Give the number of lines in the records below that contain the word "agent", and nothing more.
::: Provided information :::
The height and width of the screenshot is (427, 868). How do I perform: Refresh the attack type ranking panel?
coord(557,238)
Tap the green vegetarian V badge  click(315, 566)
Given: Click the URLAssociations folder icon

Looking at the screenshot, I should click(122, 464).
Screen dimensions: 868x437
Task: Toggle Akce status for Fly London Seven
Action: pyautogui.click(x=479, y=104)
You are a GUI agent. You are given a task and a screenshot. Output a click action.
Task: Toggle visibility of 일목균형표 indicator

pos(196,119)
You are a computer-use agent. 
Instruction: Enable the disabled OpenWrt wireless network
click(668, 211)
:::
::: Provided information :::
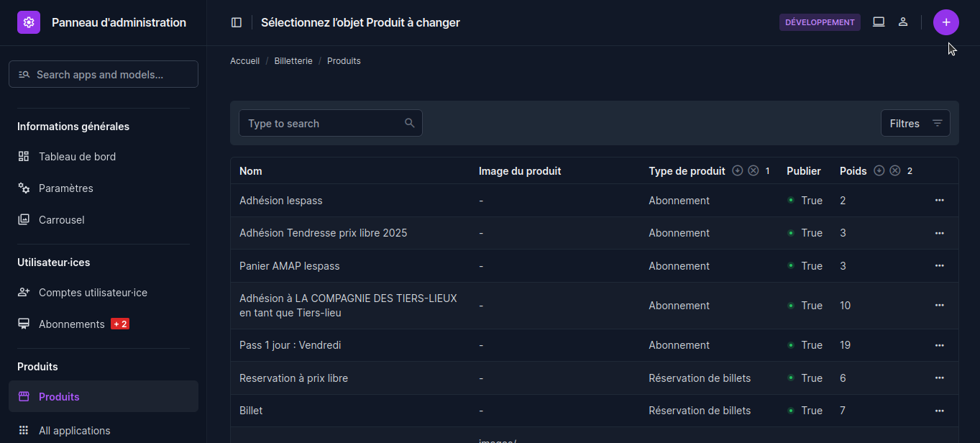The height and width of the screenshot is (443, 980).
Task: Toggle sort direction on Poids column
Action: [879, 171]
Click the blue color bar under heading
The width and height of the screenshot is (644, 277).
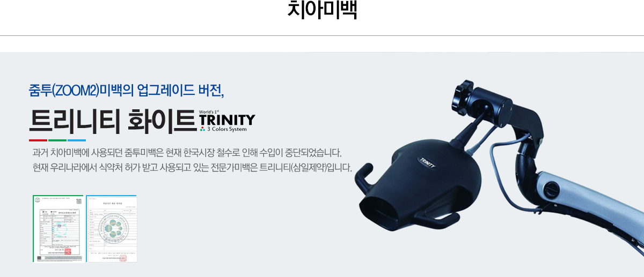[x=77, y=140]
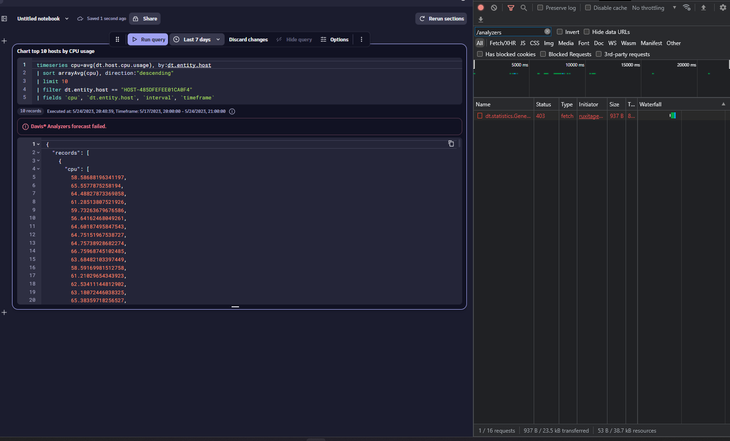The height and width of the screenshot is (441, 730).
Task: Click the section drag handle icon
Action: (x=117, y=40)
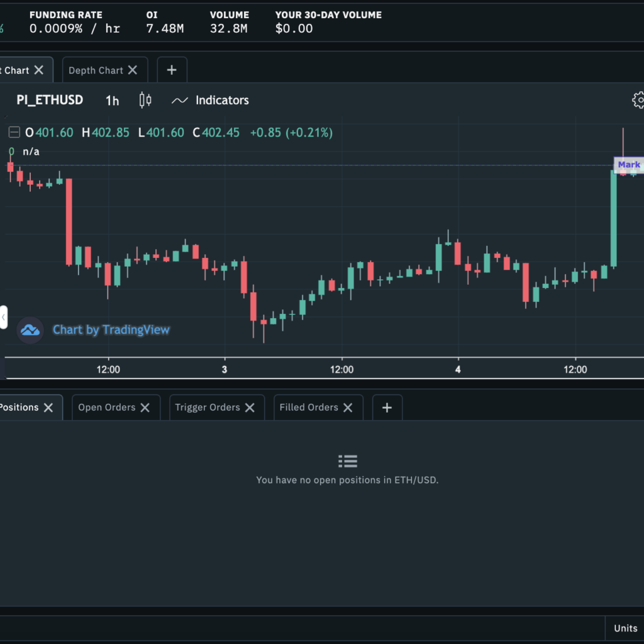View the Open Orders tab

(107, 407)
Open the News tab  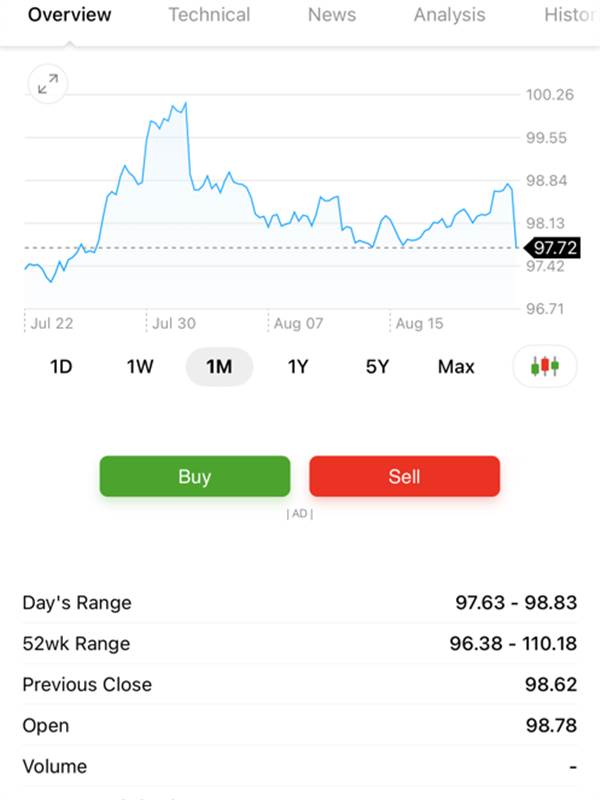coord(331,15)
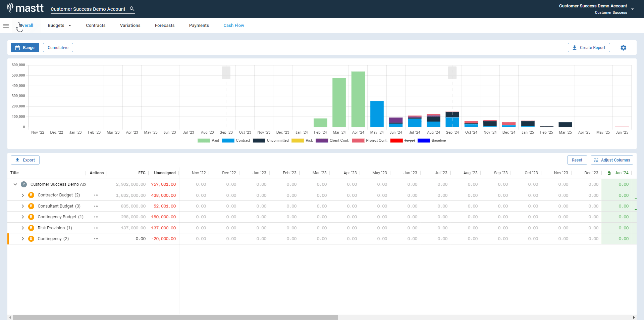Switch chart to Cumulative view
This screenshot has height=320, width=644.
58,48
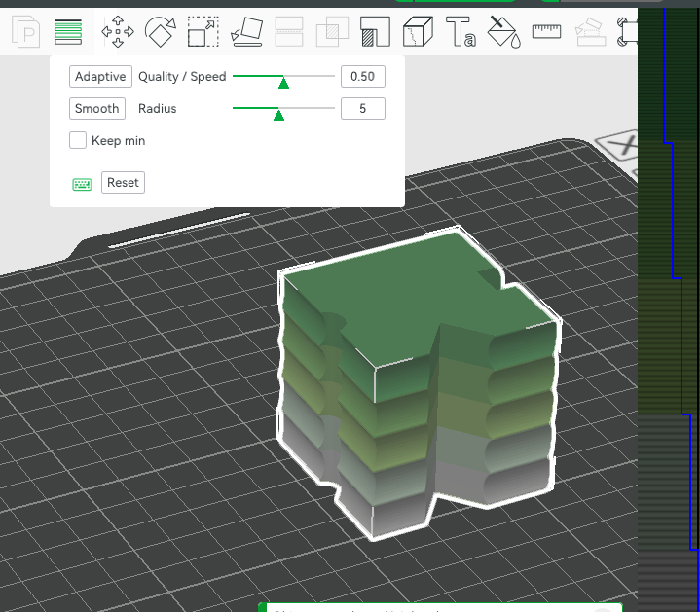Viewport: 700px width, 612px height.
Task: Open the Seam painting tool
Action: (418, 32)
:::
::: Provided information :::
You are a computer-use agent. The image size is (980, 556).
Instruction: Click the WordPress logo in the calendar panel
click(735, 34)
:::
**Answer for the task**
3